Scientific American interviews Prof. Yen Chin Ong regarding cosmic censorship

Spacetime singularties are often taken to be either a location in space or an event in time at which general relativity is no longer applicable. Physically this is often associated with the curvature of spacetime -- hence gravity -- becoming unbounded. Sir Roger Penrose was awarded the Nobel prize in 2020 for his proof of the singularity theorem. The theorem states that once a closed trapped surface is formed under gravitational collapse, then a spacetime singularity must form in a finite time (see illustration below). Penrose realized that if naked singularities (that is, singularities that are not hidden behind the black hole horizon) exist, this would be problematic for the theory of general relativity. Such singularities could render the theory rather useless as initial conditions can no longer be solved to tell us a system evolves in time under the influence of gravity, since signals from the unknown physics of singularities would affect them. For this reason Penrose proposed the "cosmic censorship conjecture", which states that under generic conditions naked singularities cannot be formed.

On August 23, 2021, Scientific American published an article titled "Singularities Can Exist Outside Black Holes -- in Other Universes". The article disccused the current status of the frontier research in cosmic censorship, namely there are some known counter-examples to the conjecture, so it remains to be seen under which conditions the conjecture is true. In fact, nowadays some physicists view the violation of cosmic censorship as a welcomed opportunity, as signals coming from the singularities could provide hints about quantum gravity that we so desperately need. In addition, the nature of singularity, and whether it can indeed be "cured" by quantum gravity, also remains unanswered.
Prof. Yen Chin Ong was invited for an interview by the author Brendan Z. Foster, after the latter read Prof. Ong's review article "Spacetime Singularities and Cosmic Censorship Conjecture: A Review with Some Thoughts" published in Int. J. Mod. Phys. A (the preprint is available at arXiv:2005.07032 [gr-qc]). There are still plenty of interesting questions to be solved regarding singularities, and as Prof. Ong concluded in the interview, the strict validity of the conjecture itself is no longer the main point for most theorist, "it is what we can learn along the way, what insights we can gain, what tools we can develop along the way. The journey will be important, not just the destination."

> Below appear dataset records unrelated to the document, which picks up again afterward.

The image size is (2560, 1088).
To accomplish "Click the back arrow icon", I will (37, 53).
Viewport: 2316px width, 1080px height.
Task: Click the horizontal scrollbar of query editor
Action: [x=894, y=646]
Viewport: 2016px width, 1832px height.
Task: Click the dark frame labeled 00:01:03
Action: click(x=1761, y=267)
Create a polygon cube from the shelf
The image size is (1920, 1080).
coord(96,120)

It is worth mentioning that Prof. Ong was also invited to present at the international meeting "Singularity theorems, causality, and all that: A tribute to Roger Penrose" held online from June 14 to June 18, 2021. Speakers were by invitation only. In this meeting, Prof. Ong gave a talk titled "Cosmic Censorship from the Quantum Perspective", in which he conjectured that cosmic censorship remains relevant even in quantum gravity, and that quantum information might lead to a deeper understanding of singularities.